I am not going to end by talking at length about how important it is to keep the struggles of the past fresh in the present, how it is necessary to educate the working class, of how it is essential to build a working-class movement and not just to organize workers into unions, about how there are any number of hopeful signs that such a movement can be built, of why we must always fan the flames of dissent and revolution. You have heard all this before.
Instead I am going to say something different. The injuries of class are deep and long lasting. The poor education that is the lot of most working-class children leaves lasting scars that will not be healed by a picket line. The love lost when the factory-working father spent too much time in bars does not come back after a demonstration. I have been a radical, highly educated and articulate, but the fears and anxieties of my working-class parents are like indelible tattoos on my psyche. The dullness of mind and weariness of body produced by assembly line, store, and office do not go away after the union comes to town. The prisoner might be freed but the horror of the prison cell lives on.

● **Questions to answer**:
a: Rewrite the paragraph beginning "Instead I am going to say something different" from the passage on the injuries of class as a short bulleted list, keeping its main facts.
b: Carry the passage on the injuries of class forward from its last sentence.

● **Dataset**:
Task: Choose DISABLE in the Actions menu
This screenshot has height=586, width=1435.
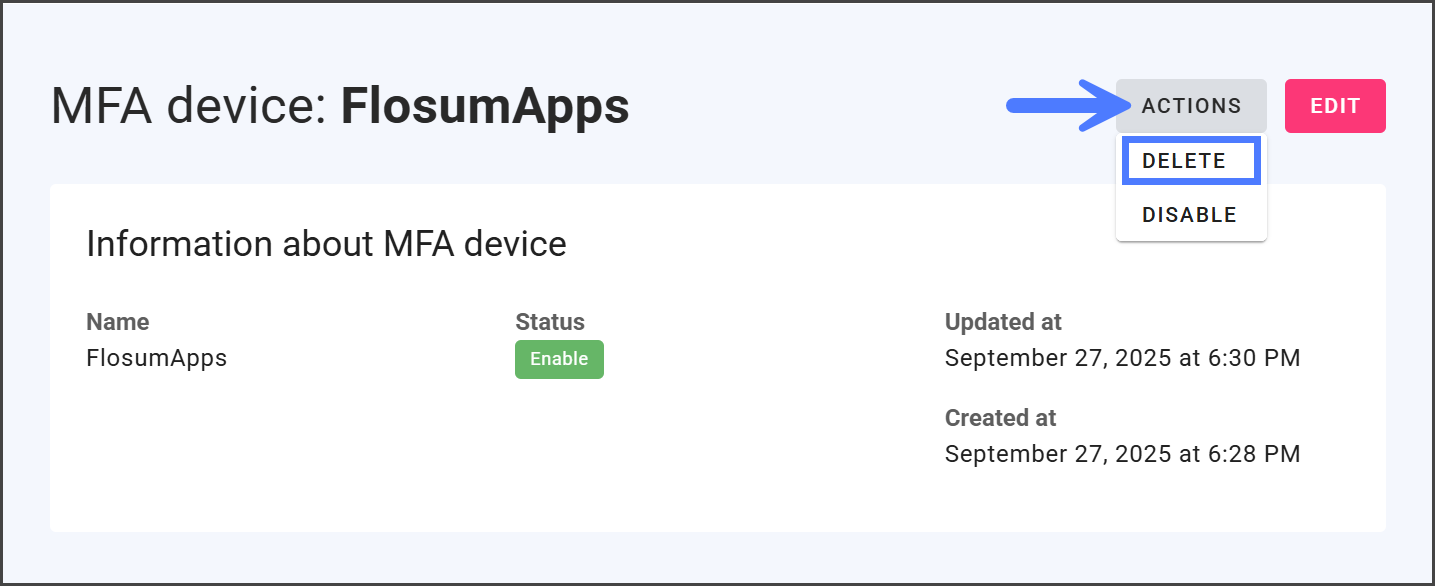Action: click(x=1189, y=215)
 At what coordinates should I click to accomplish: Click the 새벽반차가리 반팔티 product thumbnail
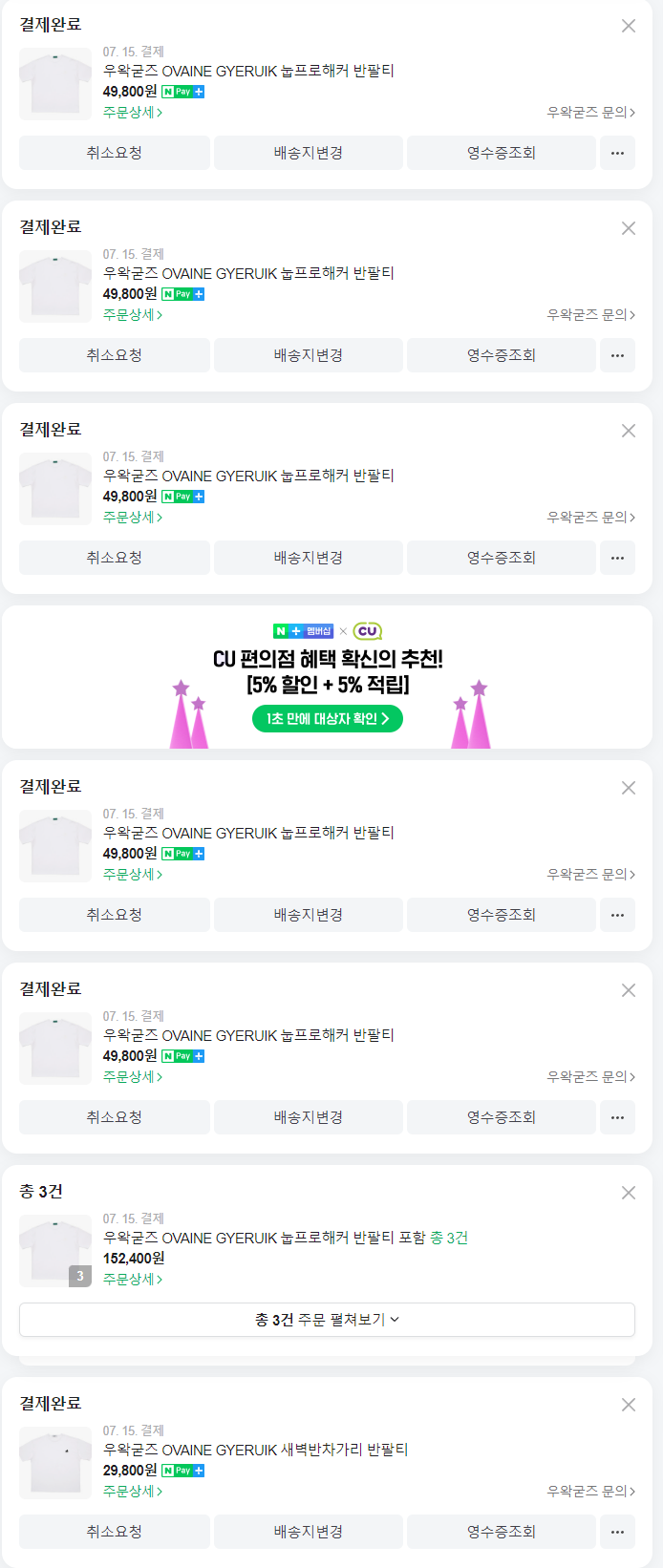click(55, 1463)
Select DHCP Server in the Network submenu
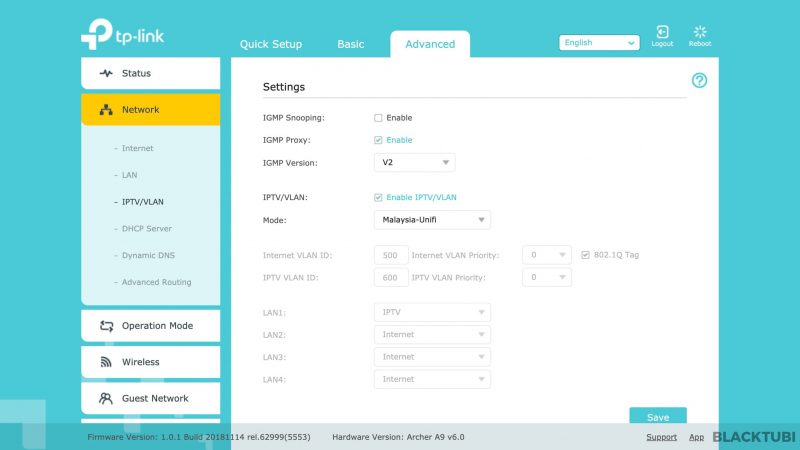This screenshot has width=800, height=450. [x=146, y=229]
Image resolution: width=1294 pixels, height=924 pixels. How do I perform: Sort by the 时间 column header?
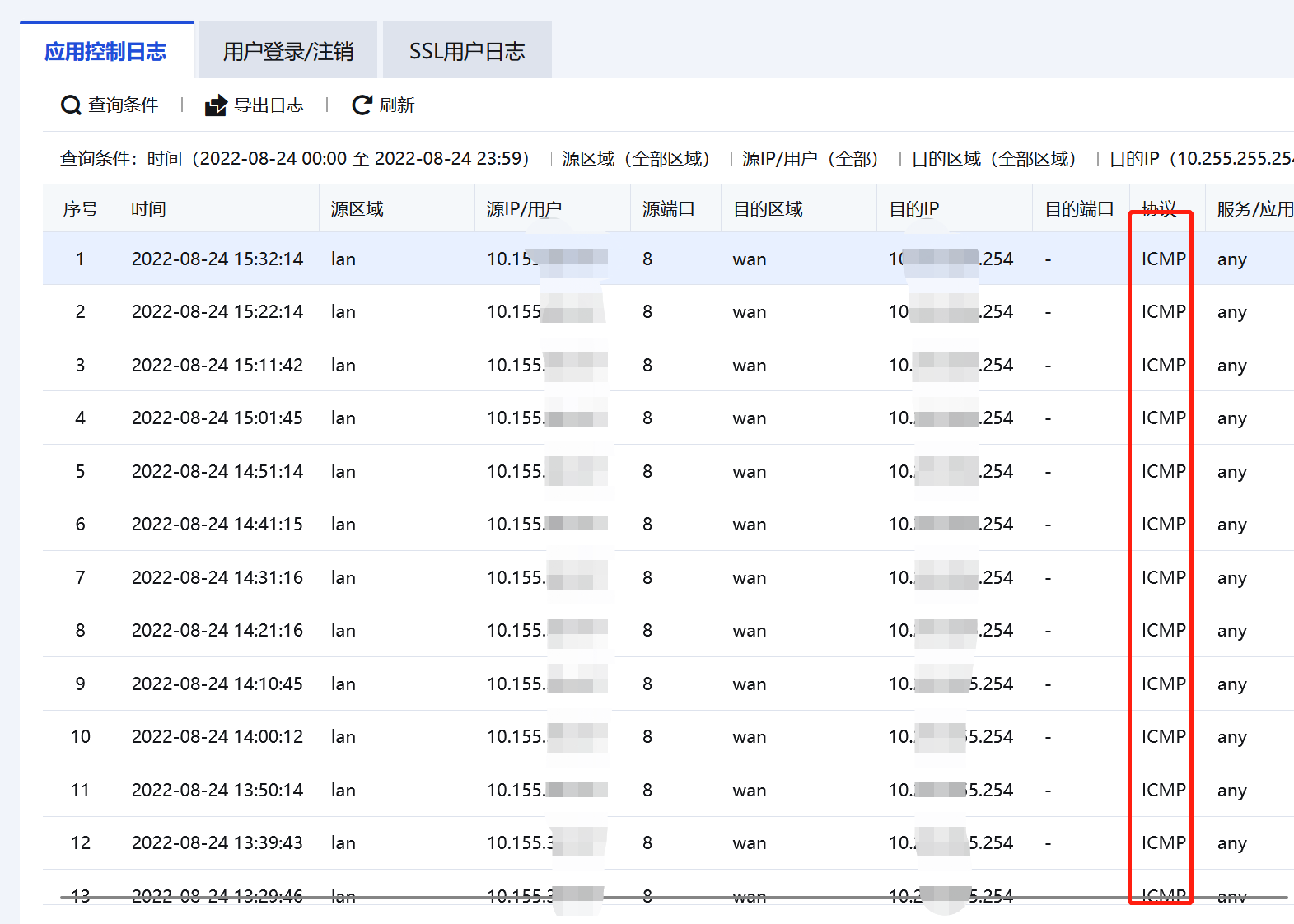point(148,209)
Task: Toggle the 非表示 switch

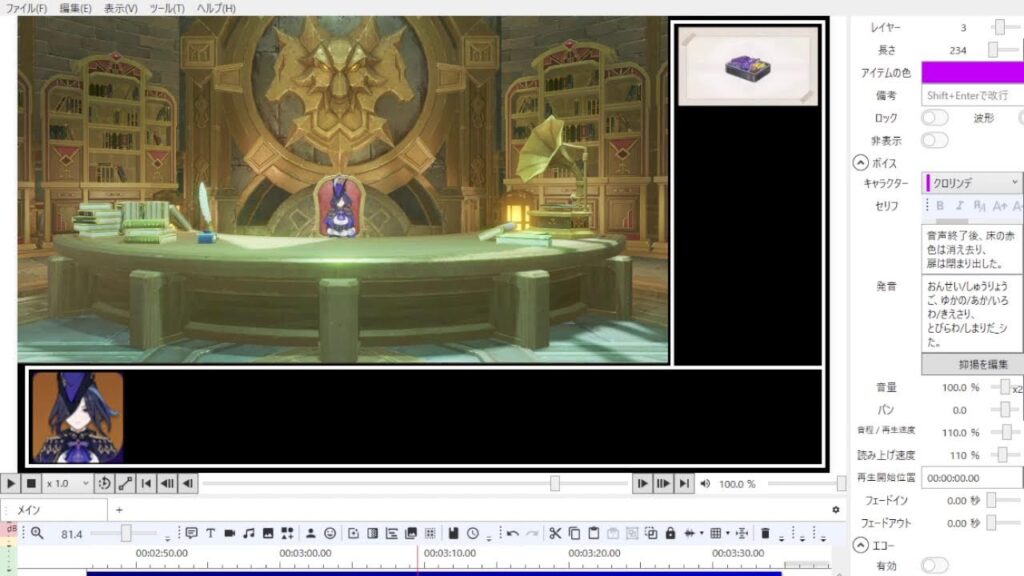Action: pyautogui.click(x=934, y=140)
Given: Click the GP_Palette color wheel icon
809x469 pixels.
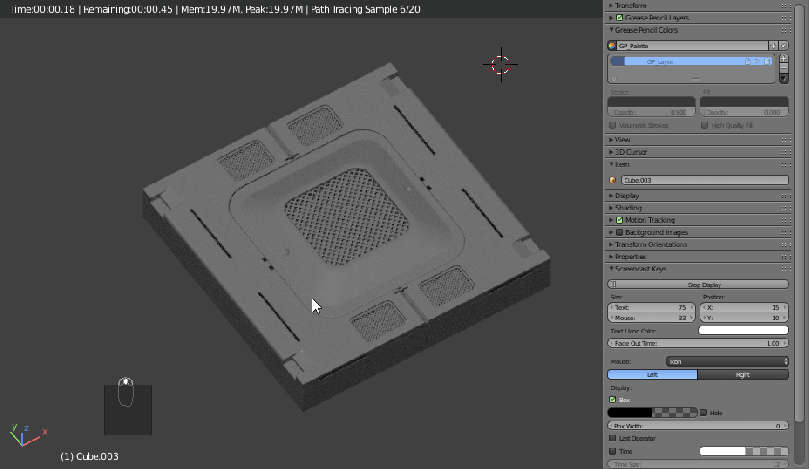Looking at the screenshot, I should click(x=612, y=45).
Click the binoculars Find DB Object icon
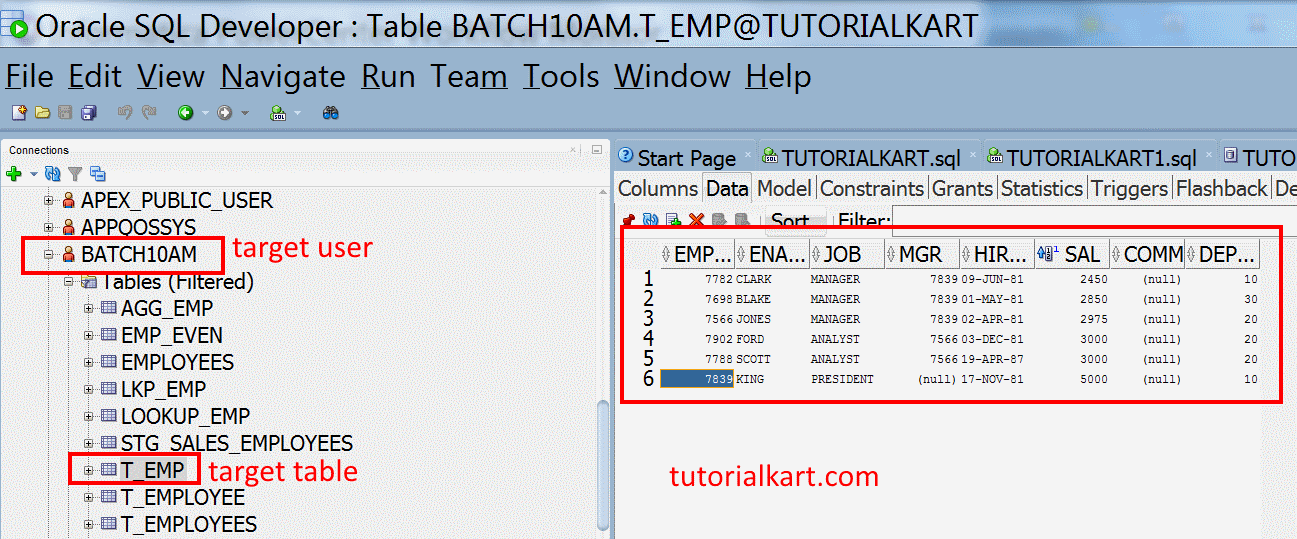Screen dimensions: 1297x539 click(x=330, y=113)
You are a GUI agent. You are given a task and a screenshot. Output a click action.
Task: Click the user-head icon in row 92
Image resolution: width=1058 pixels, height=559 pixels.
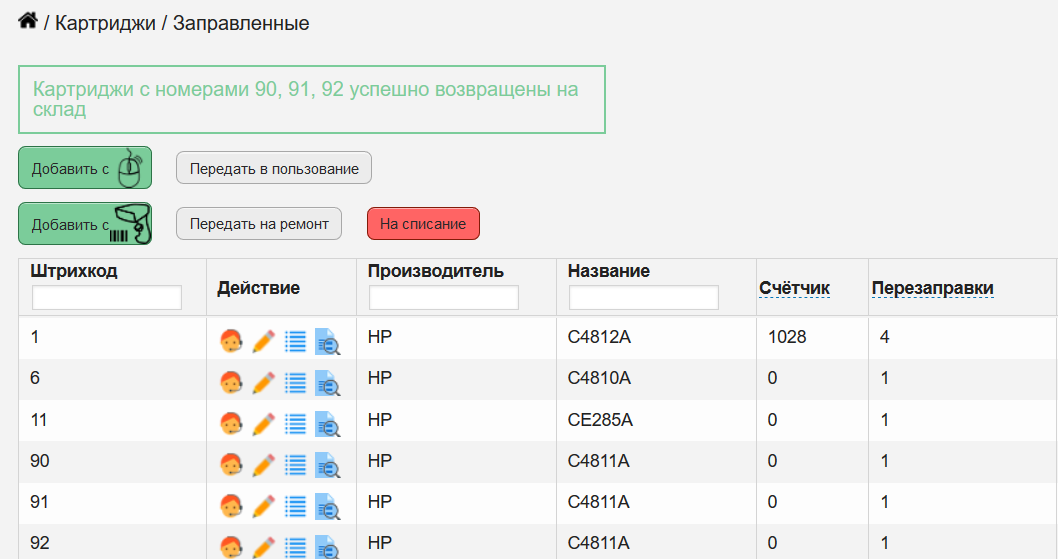point(231,547)
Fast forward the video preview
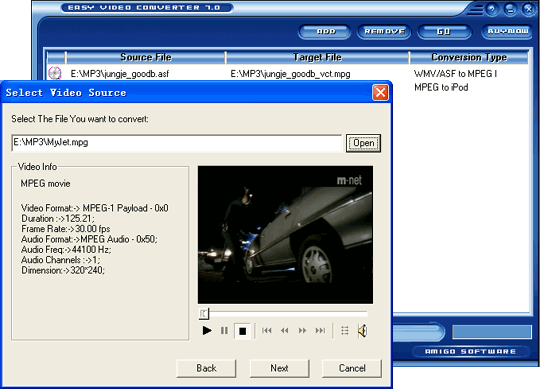The width and height of the screenshot is (540, 389). (x=302, y=331)
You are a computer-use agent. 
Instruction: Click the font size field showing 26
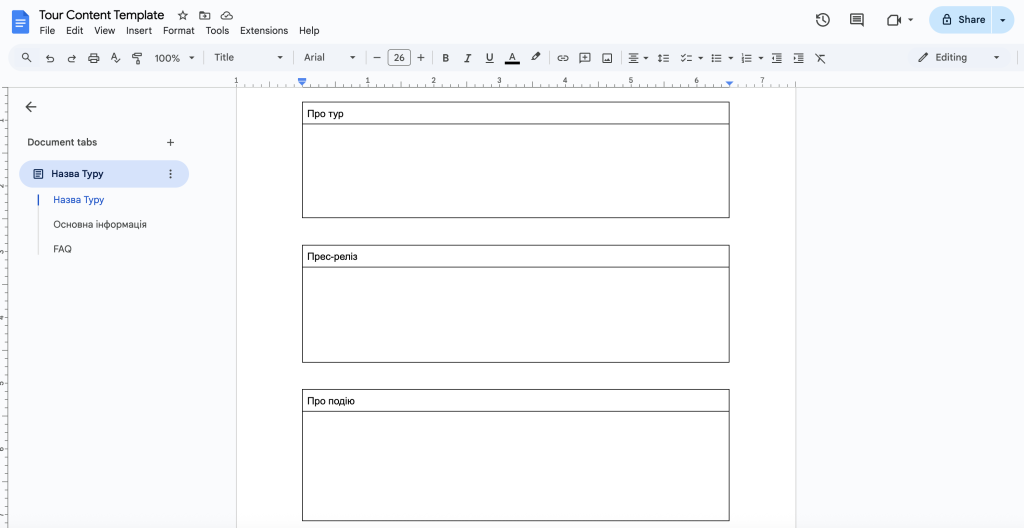coord(399,58)
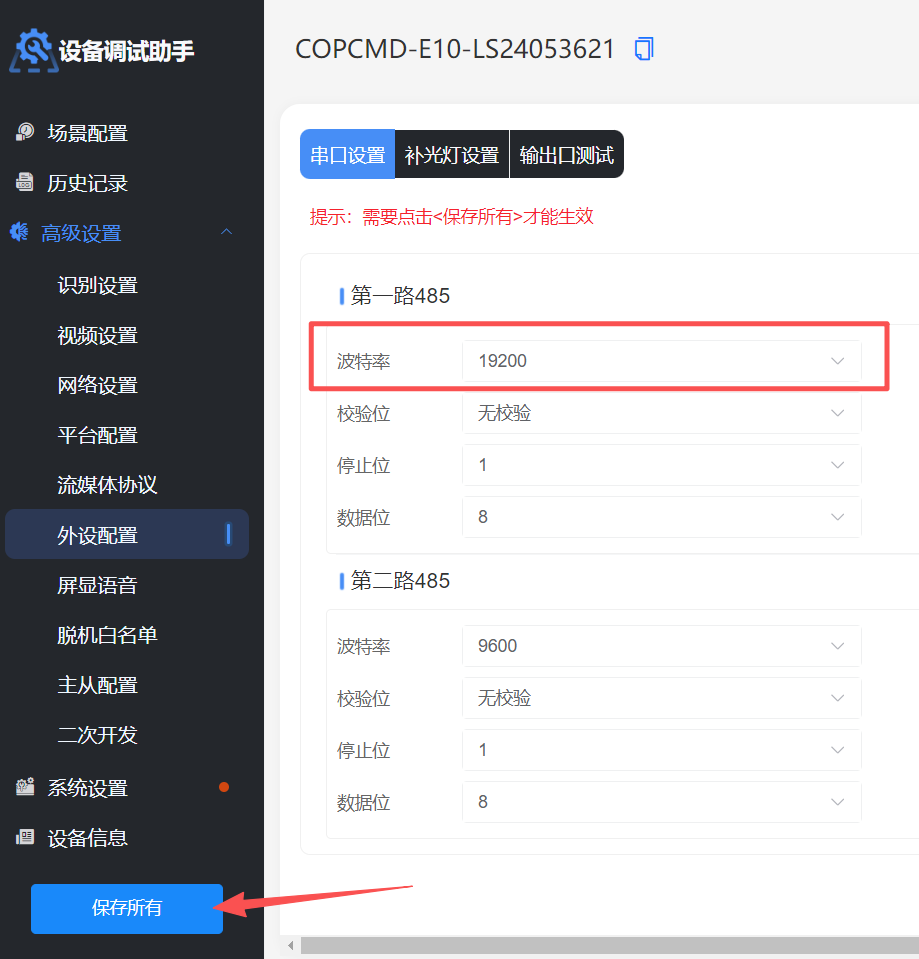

● **Response list**:
a:
- The injuries of class are deep and long lasting.
- The poor education most working-class children receive leaves scars that a picket line will not heal.
- Love lost when a factory-working father spent too much time in bars does not return after a demonstration.
- Though a highly educated, articulate radical, I carry my working-class parents' fears and anxieties like indelible tattoos.
- The dullness of mind and weariness of body from assembly line, store, and office remain after the union comes.
- A freed prisoner still lives with the horror of the cell.

b:
Wilhelm Reich, the German psychoanalyst, was kicked out of the psychoanalytic society because he was a communist. Ironically he was also expelled from the Communist Party because he was a therapist who believed that the minds of working people, ravaged by the injuries of class, would have to be healed. It would take real effort to help workers regain their humanity. I think Reich was right. We ignore the injuries of class at our peril.
My friend Sam Gindin, former chief economist for the Canadian Auto Workers, has argued for years that all labor organizing and all union and labor movement activities, in fact, all efforts to transform societies, must aim at developing the capacities of working men and women, their ability to take control of their lives and the larger society. This means, for example, that inside a union, there has to be as much rank-and-file democracy and control as possible, and inside workplaces there has to be an active network of shop stewards. The union must have a vibrant and empowering education program. Politically unions and all working-class organizations must aim to promote a working-class way of thinking about the world and must fight for any and all public programs that empower workers, from national health care to paid vacations and leaves for all to free adult education programs. Reducing hours of work must become central to labor’s agenda as must the nature of work itself. The idea that our labor power is just another commodity must be rejected. Finally, all movements for radical social change must address aggressively the prison-industrial and military-industrial complexes. Imperialism, war, and a domestic police state are an unholy triad that magnify enormously the injuries of class.